OBJECTIVES: To test radiomics-based features extracted from noncontrast CT of patients with spontaneous intracerebral haemorrhage for prediction of haematoma expansion and poor functional outcome and compare them with radiological signs and clinical factors.

MATERIALS AND METHODS: Seven hundred fifty-four radiomics-based features were extracted from 1732 scans derived from the TICH-2 multicentre clinical trial. Features were harmonised and a correlation-based feature selection was applied. Different elastic-net parameterisations were tested to assess the predictive performance of the selected radiomics-based features using grid optimisation. For comparison, the same procedure was run using radiological signs and clinical factors separately. Models trained with radiomics-based features combined with radiological signs or clinical factors were tested. Predictive performance was evaluated using the area under the receiver operating characteristic curve (AUC) score.
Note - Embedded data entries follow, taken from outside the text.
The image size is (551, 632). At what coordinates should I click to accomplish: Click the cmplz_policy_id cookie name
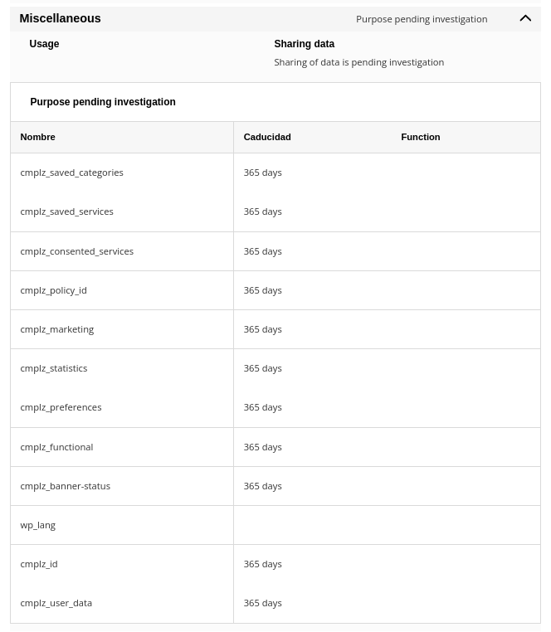point(53,290)
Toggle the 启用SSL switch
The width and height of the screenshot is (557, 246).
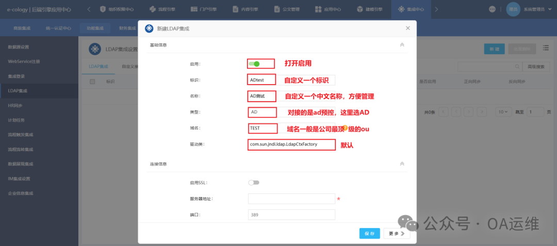click(253, 183)
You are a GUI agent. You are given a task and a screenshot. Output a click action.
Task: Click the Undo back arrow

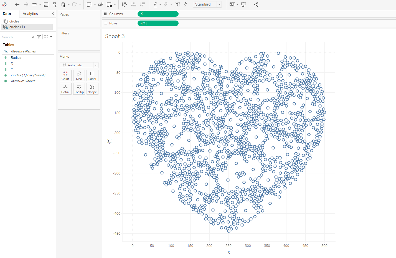17,4
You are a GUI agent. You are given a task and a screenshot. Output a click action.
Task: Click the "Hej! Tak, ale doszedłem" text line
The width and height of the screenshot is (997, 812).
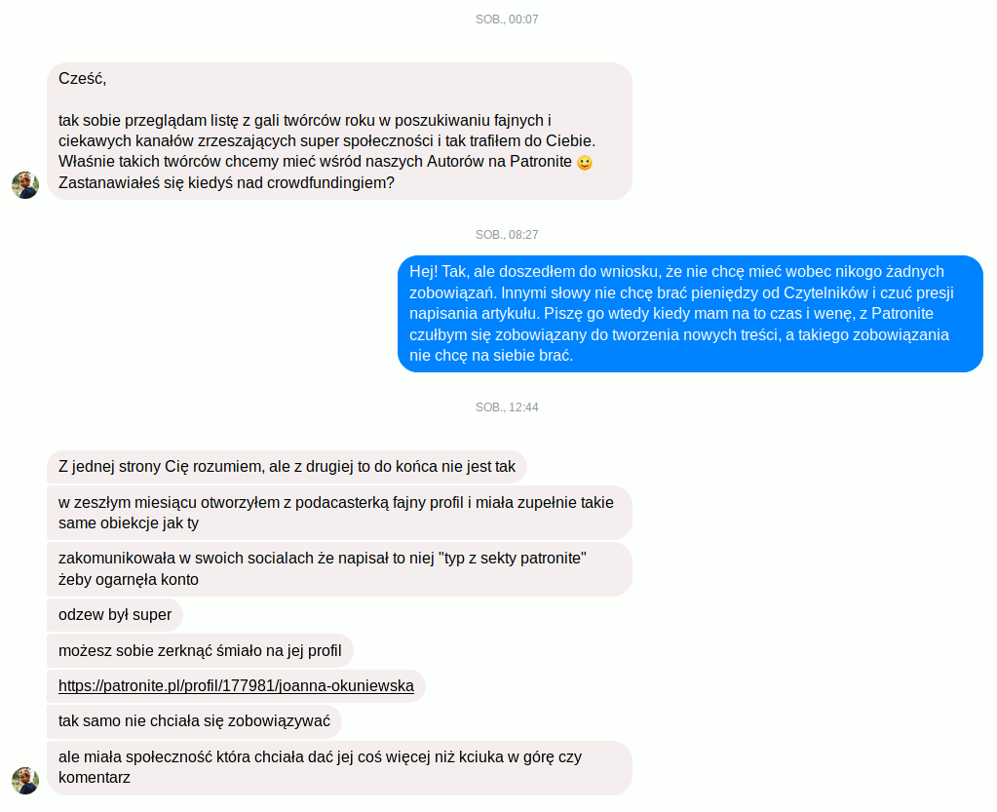676,272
RESULTS: The optimal radiomics-based model showed an AUC of 0.693 for haematoma expansion and an AUC of 0.783 for poor functional outcome. Models with radiological signs alone yielded substantial reductions in sensitivity. Combining radiomics-based features and radiological signs did not provide any improvement over radiomics-based features alone. Models with clinical factors had similar performance compared to using radiomics-based features, albeit with low sensitivity for haematoma expansion. Performance of radiomics-based features was boosted by incorporating clinical factors, with time from onset to scan and age being the most important contributors for haematoma expansion and poor functional outcome prediction, respectively.

CONCLUSION: Radiomics-based features perform better than radiological signs and similarly to clinical factors on the prediction of haematoma expansion and poor functional outcome. Moreover, combining radiomics-based features with clinical factors improves their performance.
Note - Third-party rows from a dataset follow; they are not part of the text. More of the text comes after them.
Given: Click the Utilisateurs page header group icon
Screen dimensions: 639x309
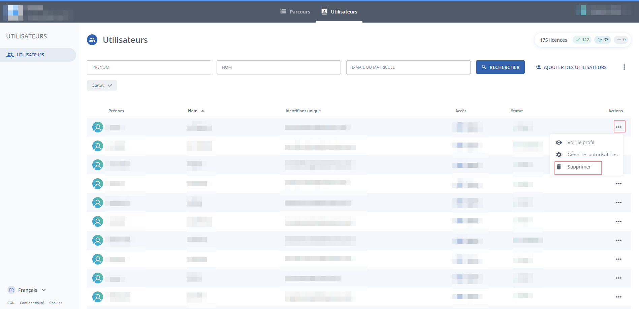Looking at the screenshot, I should point(92,40).
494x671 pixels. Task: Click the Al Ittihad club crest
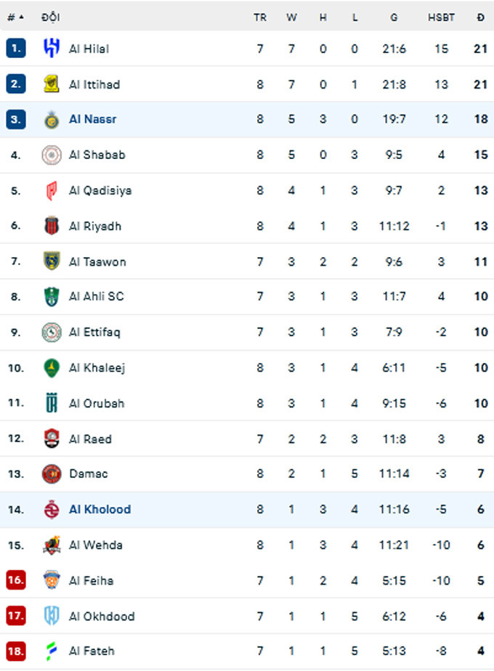pos(51,84)
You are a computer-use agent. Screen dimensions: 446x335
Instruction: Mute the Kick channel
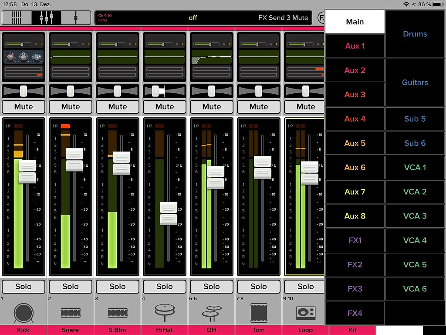(x=24, y=106)
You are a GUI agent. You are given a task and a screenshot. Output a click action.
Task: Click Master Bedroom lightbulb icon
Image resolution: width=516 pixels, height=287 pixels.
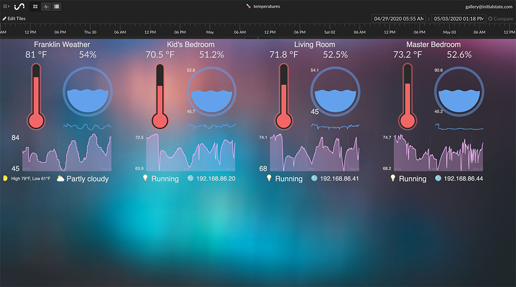click(x=393, y=178)
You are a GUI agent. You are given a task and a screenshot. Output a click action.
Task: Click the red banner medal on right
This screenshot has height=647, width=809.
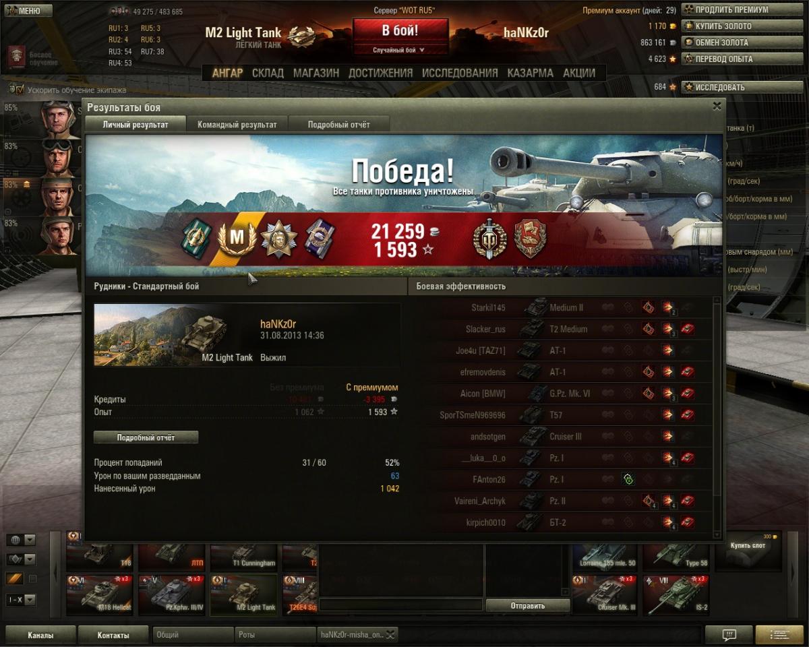tap(530, 238)
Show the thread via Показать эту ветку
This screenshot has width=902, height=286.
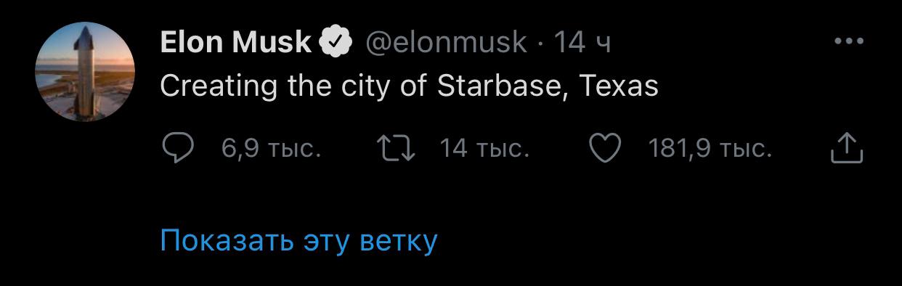(298, 240)
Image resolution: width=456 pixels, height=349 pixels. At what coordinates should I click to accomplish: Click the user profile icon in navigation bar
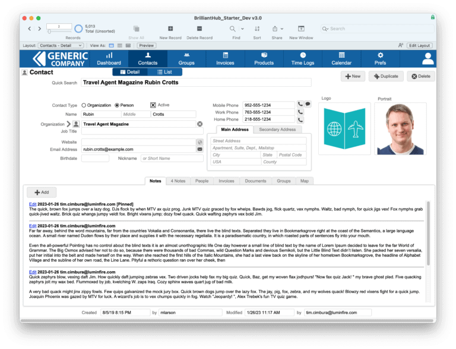[428, 58]
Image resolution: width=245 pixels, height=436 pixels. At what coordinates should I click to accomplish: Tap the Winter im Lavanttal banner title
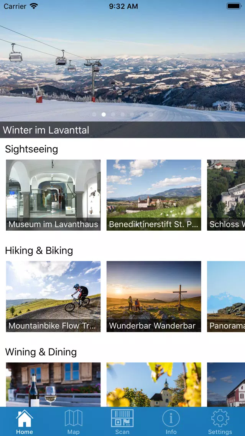pos(46,130)
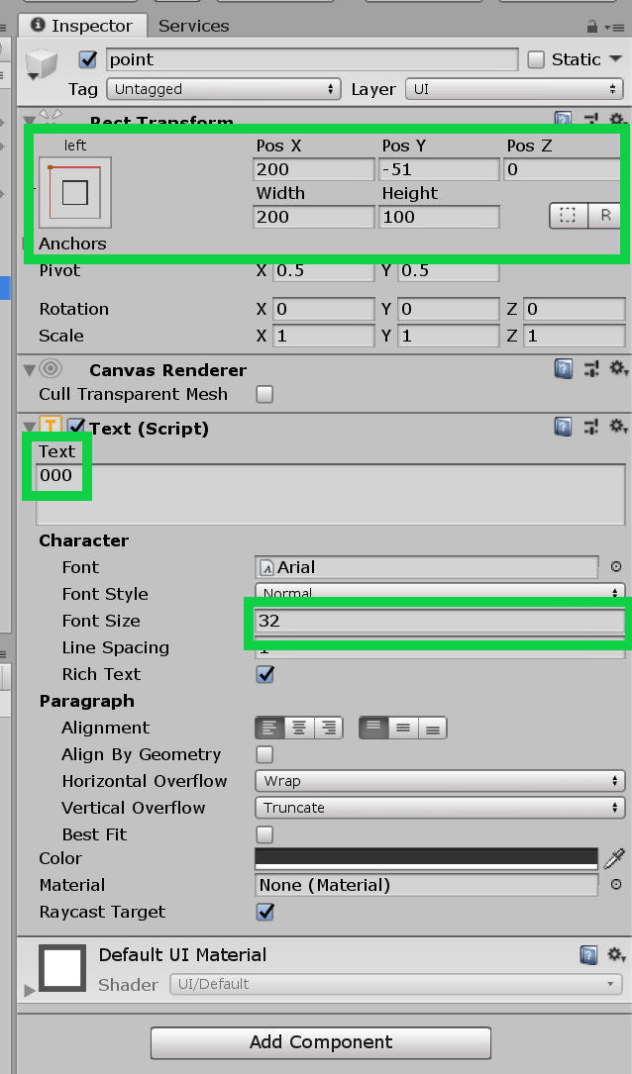This screenshot has width=632, height=1074.
Task: Select bottom vertical text alignment
Action: 431,728
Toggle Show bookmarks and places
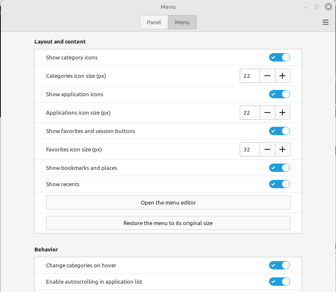 (x=279, y=168)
KEY POINTS: • Linear models based on CT radiomics-based features perform better than radiological signs on the prediction of haematoma expansion and poor functional outcome in the context of intracerebral haemorrhage. • Linear models based on CT radiomics-based features perform similarly to clinical factors known to be good predictors. However, combining these clinical factors with radiomics-based features increases their predictive performance.

* Title and MeSH Headings from MEDLINE®/PubMed®, a database of the U.S. National Library of Medicine.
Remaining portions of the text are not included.